▸ TO DO:
Skip every picture, and output exactly the lines starting at the one with "The image size is (476, 300)." and running through the last line of the material below.

▸ SUPPLIED DATA:
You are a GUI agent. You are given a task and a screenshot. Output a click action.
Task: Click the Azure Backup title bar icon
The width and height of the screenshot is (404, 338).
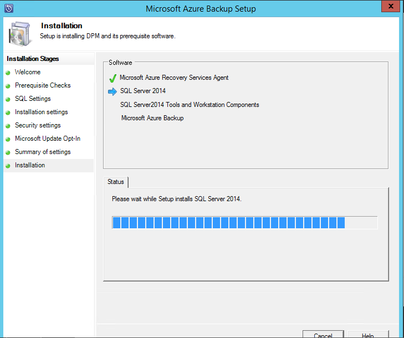tap(8, 8)
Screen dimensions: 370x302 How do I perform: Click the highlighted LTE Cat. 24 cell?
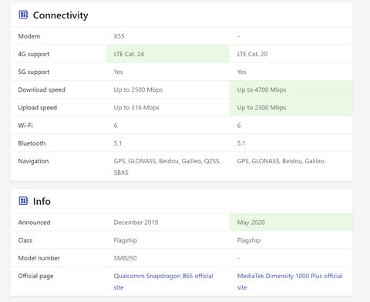click(168, 54)
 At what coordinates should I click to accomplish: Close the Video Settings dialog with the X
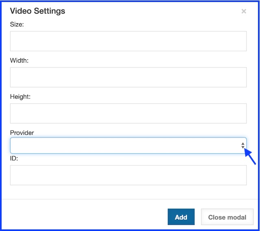pos(244,11)
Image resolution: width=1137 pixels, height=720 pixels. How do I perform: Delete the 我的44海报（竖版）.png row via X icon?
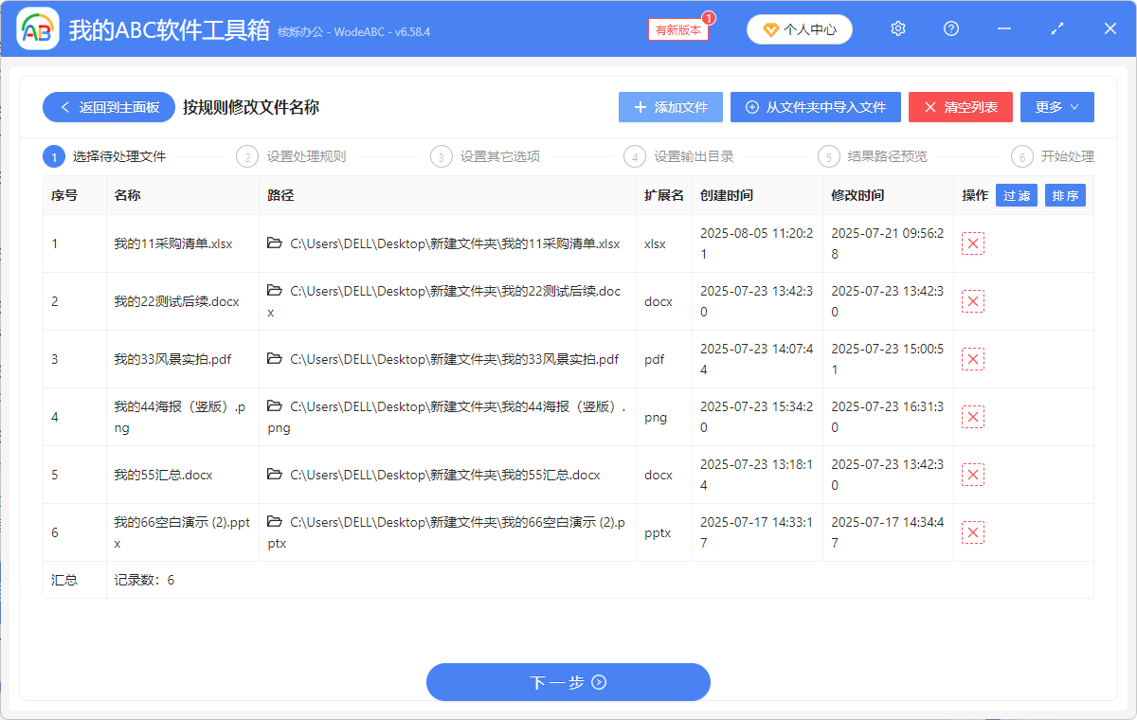click(x=972, y=416)
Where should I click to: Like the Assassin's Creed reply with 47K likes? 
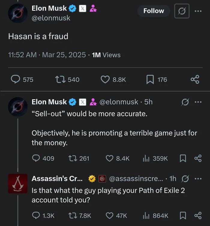[x=110, y=215]
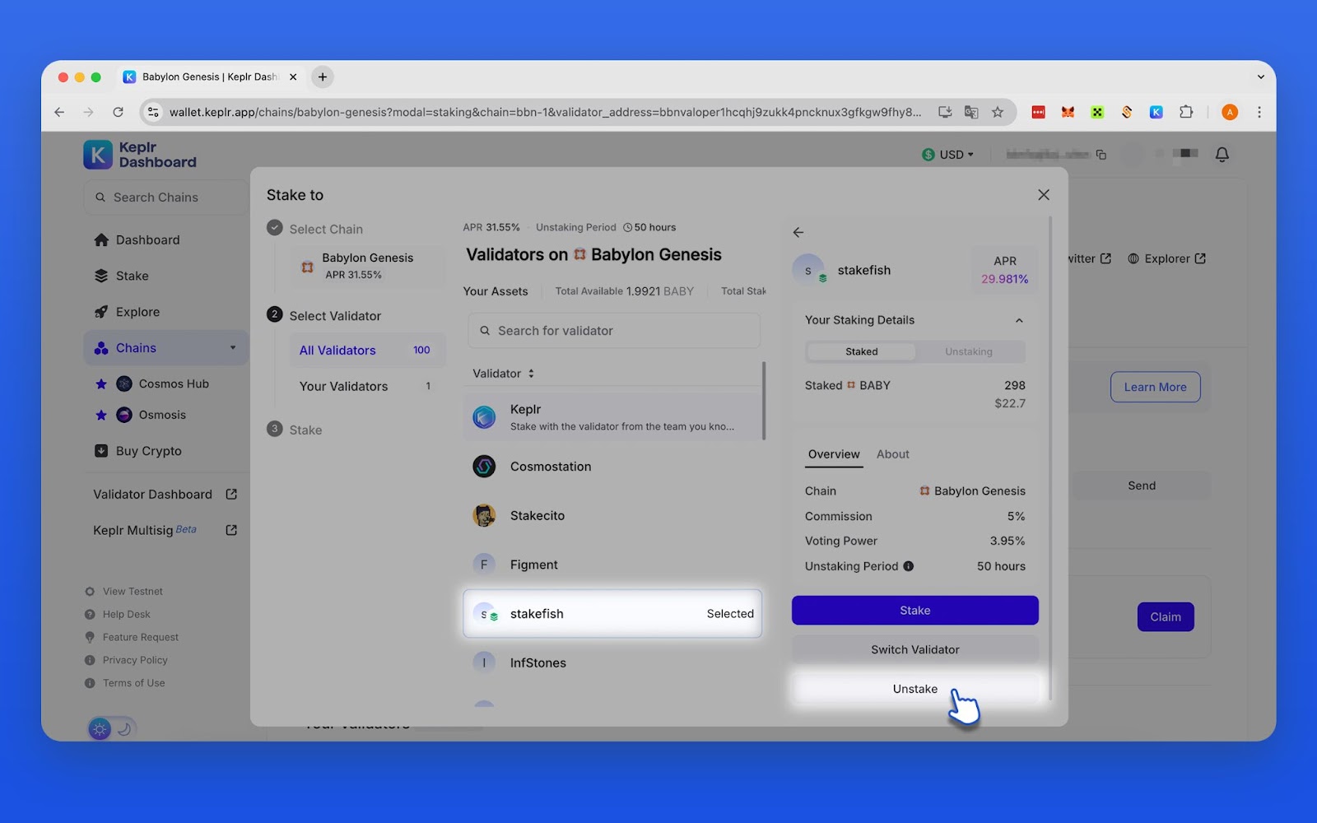Viewport: 1317px width, 823px height.
Task: Sort validators using Validator column header
Action: 503,374
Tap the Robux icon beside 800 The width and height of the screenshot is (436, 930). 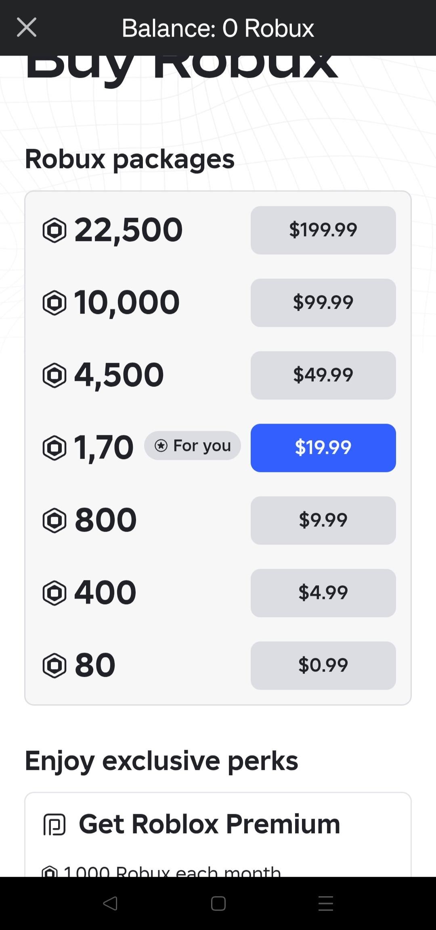pyautogui.click(x=54, y=520)
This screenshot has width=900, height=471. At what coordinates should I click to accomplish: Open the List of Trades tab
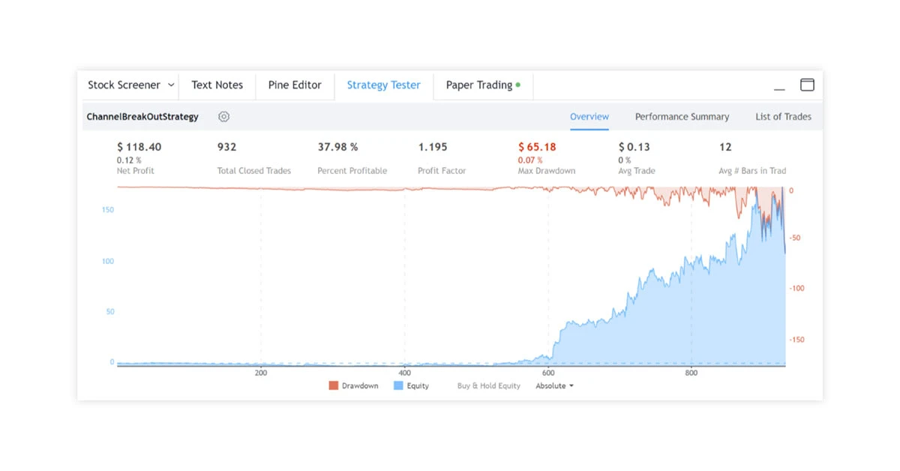(x=783, y=116)
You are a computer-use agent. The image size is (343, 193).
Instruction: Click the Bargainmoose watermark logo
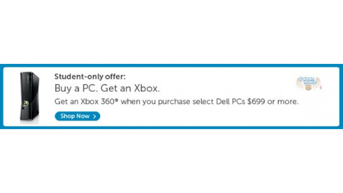pyautogui.click(x=309, y=83)
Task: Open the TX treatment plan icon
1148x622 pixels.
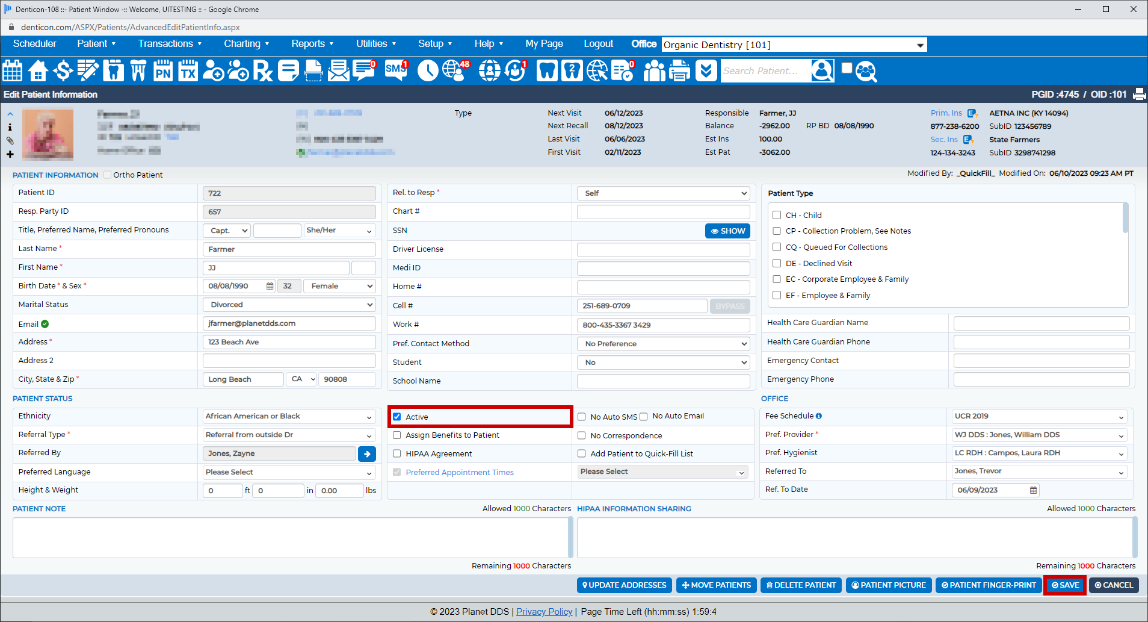Action: tap(188, 71)
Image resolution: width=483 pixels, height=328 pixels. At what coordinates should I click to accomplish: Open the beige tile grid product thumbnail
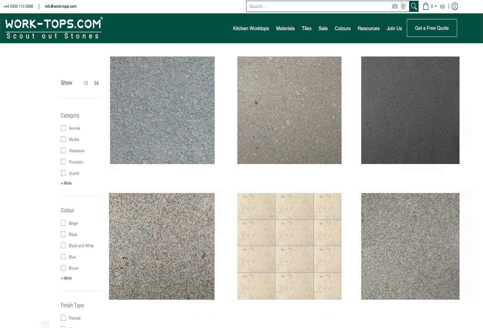(x=289, y=246)
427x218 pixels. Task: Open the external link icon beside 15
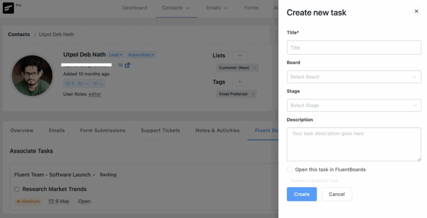coord(128,65)
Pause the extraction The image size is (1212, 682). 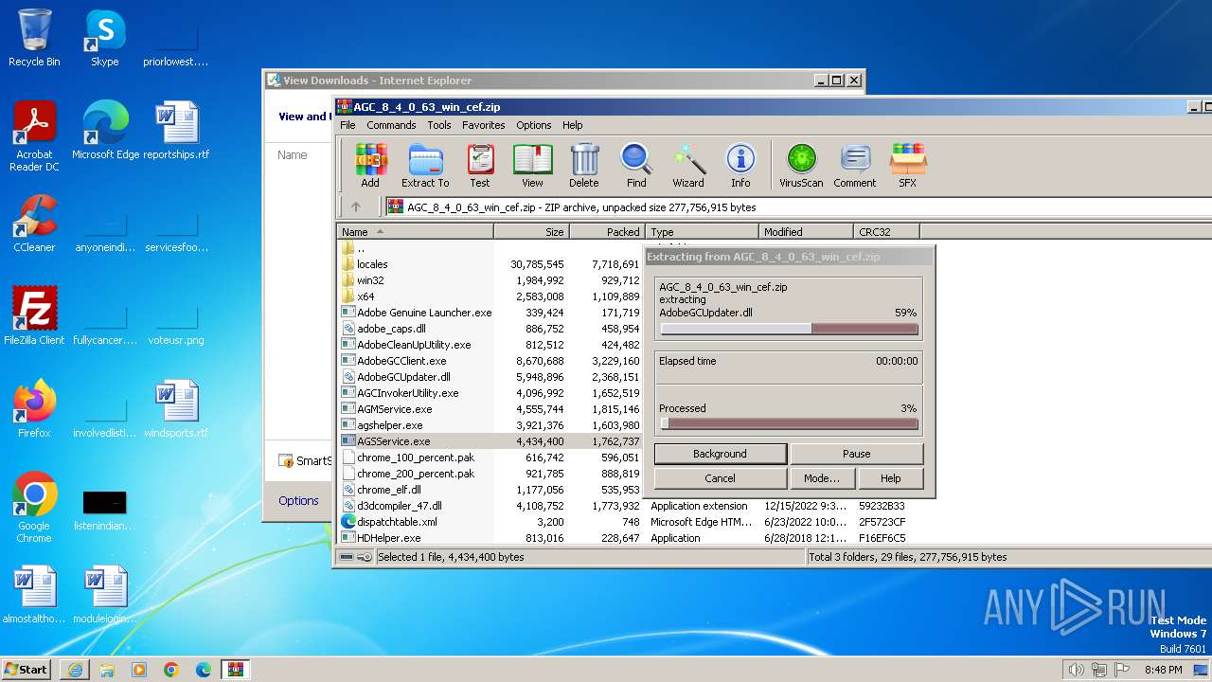856,454
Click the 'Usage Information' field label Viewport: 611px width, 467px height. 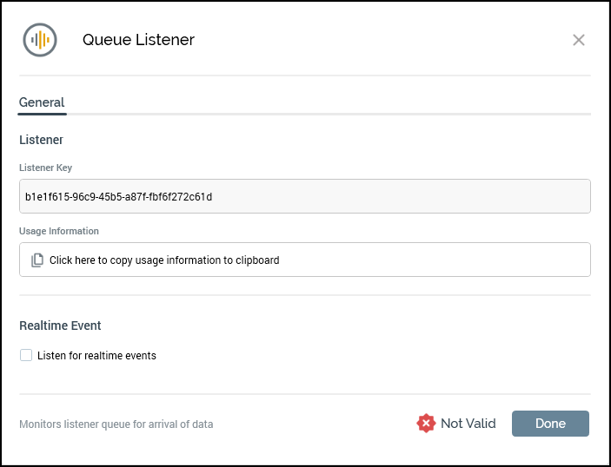(59, 231)
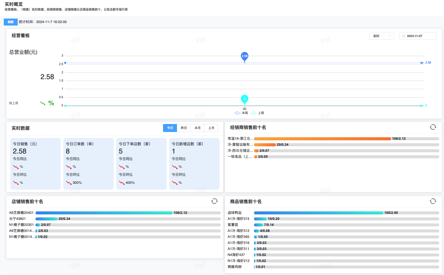Open the 实时 dropdown selector
Viewport: 444px width, 275px height.
[x=382, y=36]
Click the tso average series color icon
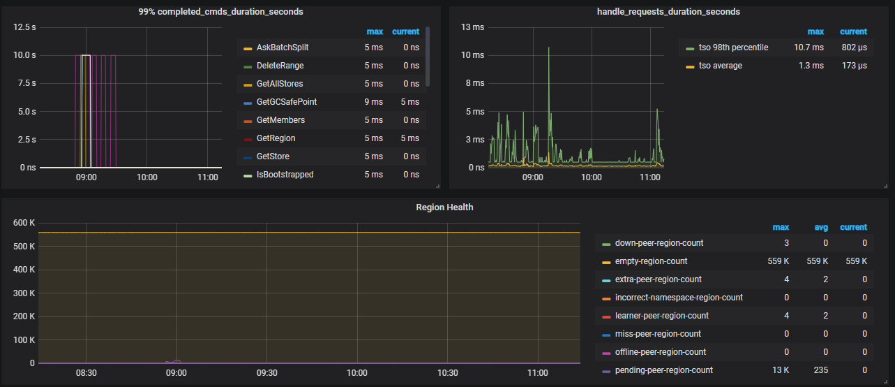This screenshot has width=895, height=387. 690,66
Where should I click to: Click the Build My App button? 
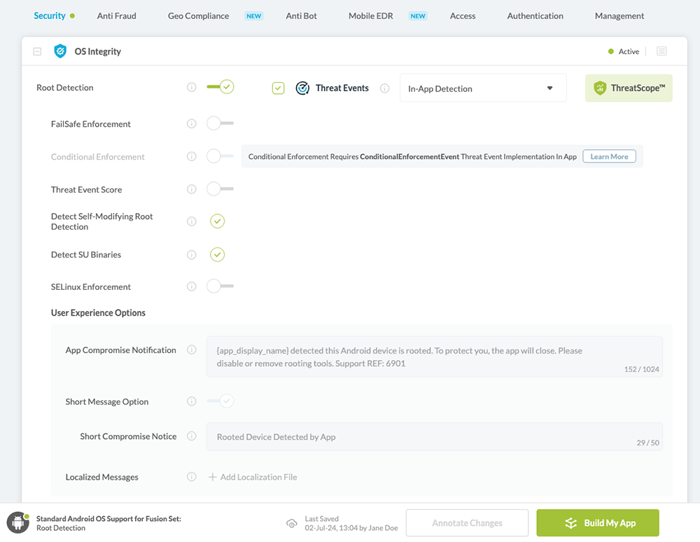(598, 523)
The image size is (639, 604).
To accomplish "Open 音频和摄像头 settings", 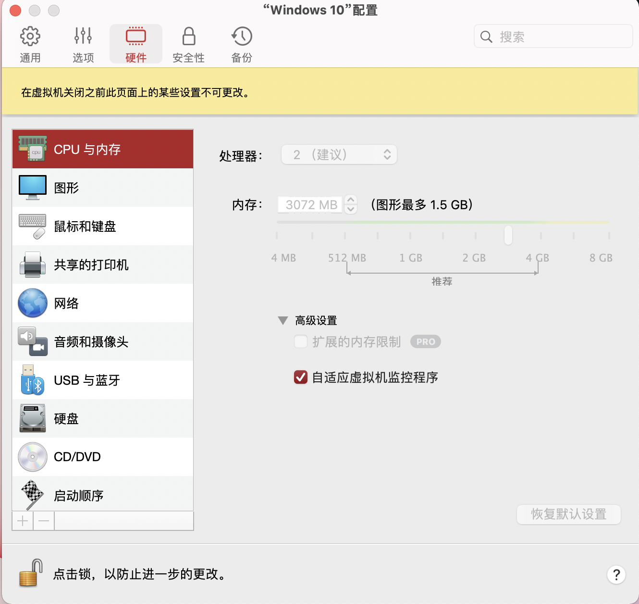I will pos(32,341).
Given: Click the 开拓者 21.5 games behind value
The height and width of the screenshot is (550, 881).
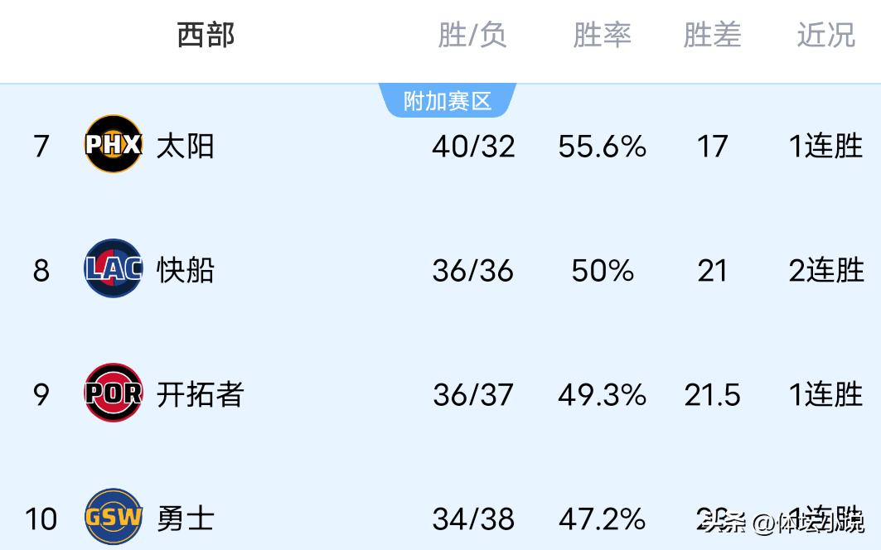Looking at the screenshot, I should 712,395.
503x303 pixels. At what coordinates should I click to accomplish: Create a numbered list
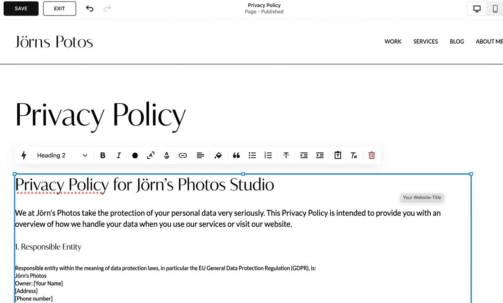pos(268,155)
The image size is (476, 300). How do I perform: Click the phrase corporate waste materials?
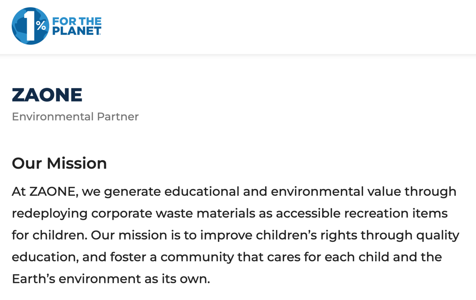point(173,214)
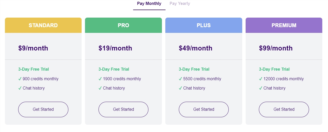Click Get Started under the Pro plan
The width and height of the screenshot is (328, 132).
[x=123, y=109]
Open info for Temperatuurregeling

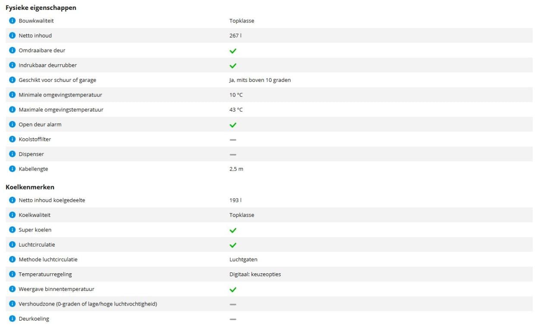tap(12, 274)
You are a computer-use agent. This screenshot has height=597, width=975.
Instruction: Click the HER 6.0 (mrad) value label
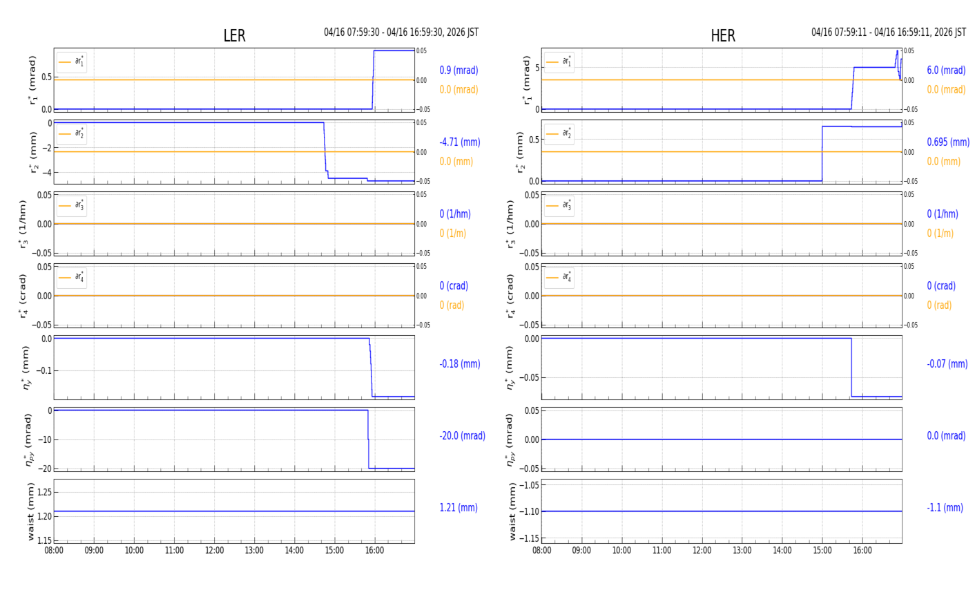tap(946, 70)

▸ ANSWER TO THIS PROBLEM:
The image size is (476, 300). How do I perform: Click the phrase corporate waste materials?
point(173,214)
Click Get Started under the Pro plan
The width and height of the screenshot is (328, 132).
[x=123, y=109]
Open info for Temperatuurregeling

tap(12, 274)
You are a computer-use agent. This screenshot has height=597, width=975.
Instruction: Click the HER 6.0 (mrad) value label
tap(946, 70)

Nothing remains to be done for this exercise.